As tarifas comerciais retornaram com força ao foco dos mercados globais, especialmente com a escalada da retórica protecionista do presidente americano, que ameaçou implementar tarifas de 30% sobre produtos do México e da União Europeia.
Essa movimentação impactou negativamente o euro e provocou uma queda nos futuros das bolsas americanas, embora muitos investidores ainda acreditassem em um recuo na posição de Trump, como já ocorreu anteriormente.
A incerteza em torno da política tarifária traz riscos reais, afetando decisões corporativas antes mesmo de refletir nos preços. Na Ásia, ações caíram em resposta às iminentes tarifas, enquanto na Europa as consequências também foram sentidas.
Já no Brasil, a recente imposição de uma tarifa de 50% sobre exportações para os EUA gerou alvoroço no mercado, mas o efeito direto sobre a economia tende a ser limitado, visto que essas exportações correspondem a apenas 1,7% do PIB.
Apesar da preocupação com as escaladas tarifárias, observa-se um limite para a magnitude da crise. No âmbito político, a agenda econômica doméstica foi ofuscada e há movimentações em Brasília sobre o IOF e a resposta a tarifas estrangeiras.
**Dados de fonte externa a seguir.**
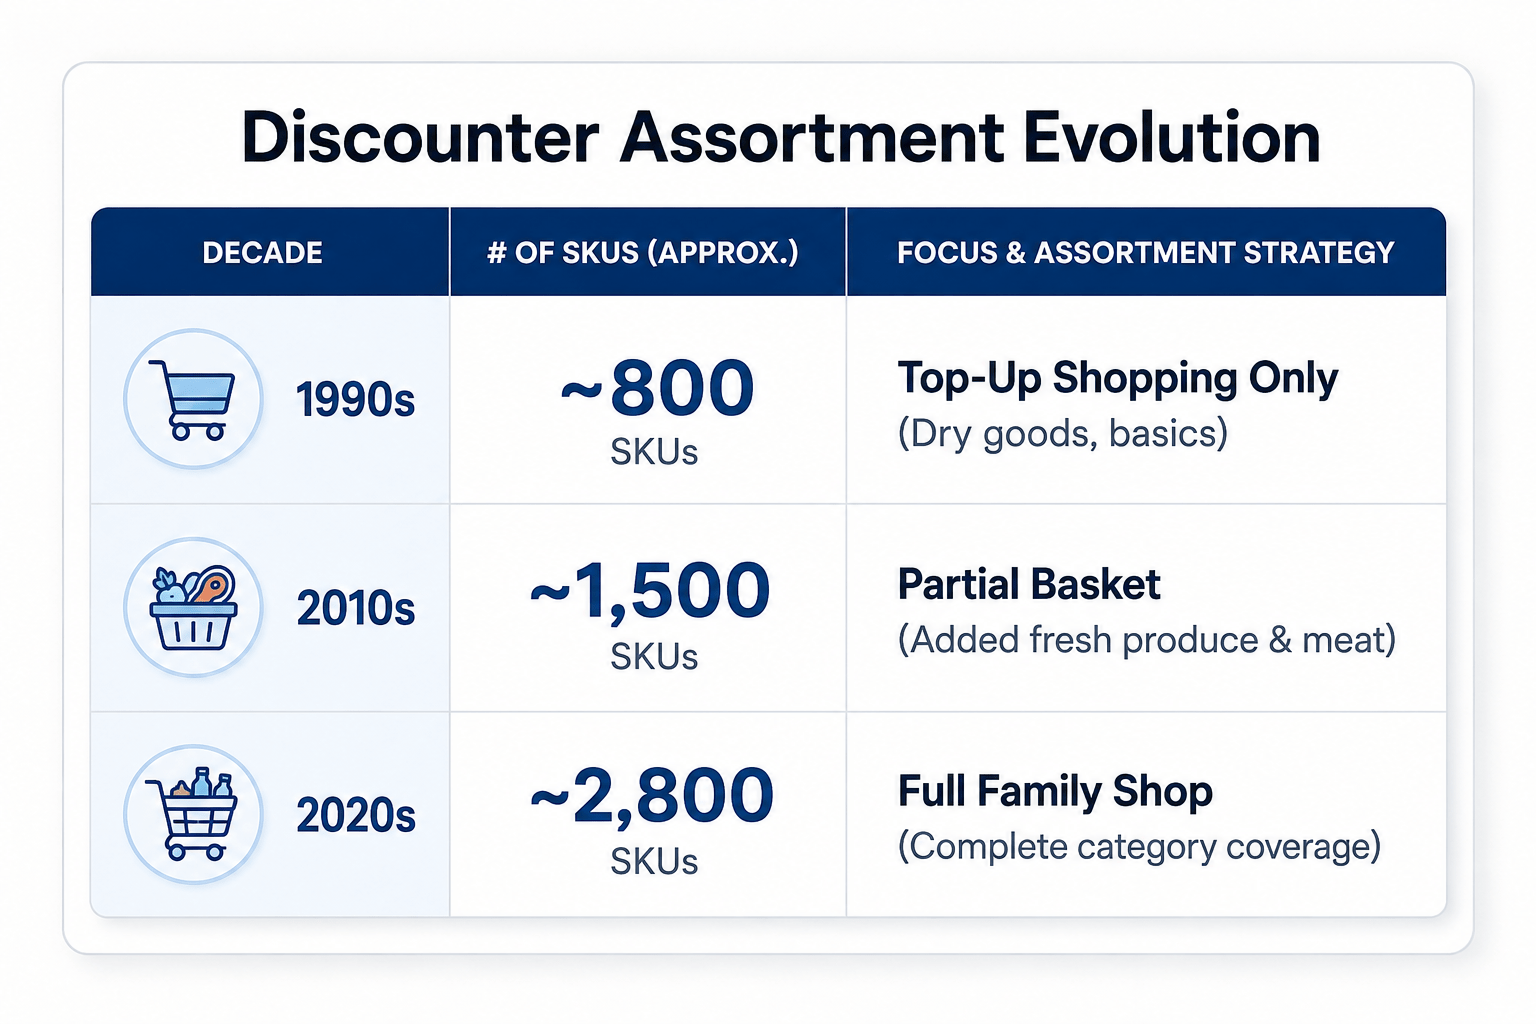1536x1024 pixels.
Task: Click the Discounter Assortment Evolution title
Action: (x=780, y=137)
Enquanto isso, a oposição brasileira enfrenta dificuldades e sua desorganização pode ser prejudicial para a tese de uma mudança política em 2026.
No cenário internacional, novas tarifas para o Canadá foram anunciadas, o que sinaliza que o clima de incerteza persistirá no mercado. Mesmo com o aumento da produção de petróleo, o mercado luta contra um superávit estrutural, e o preço do petróleo oscila entre tensões geopolíticas e excesso de oferta.
O Bitcoin, por sua vez, alcançou um novo recorde, superando a marca de US$ 120 mil, impulsionado pelo otimismo nos mercados de tecnologia e por um ambiente regulatório que parece estar se tornando menos hostil.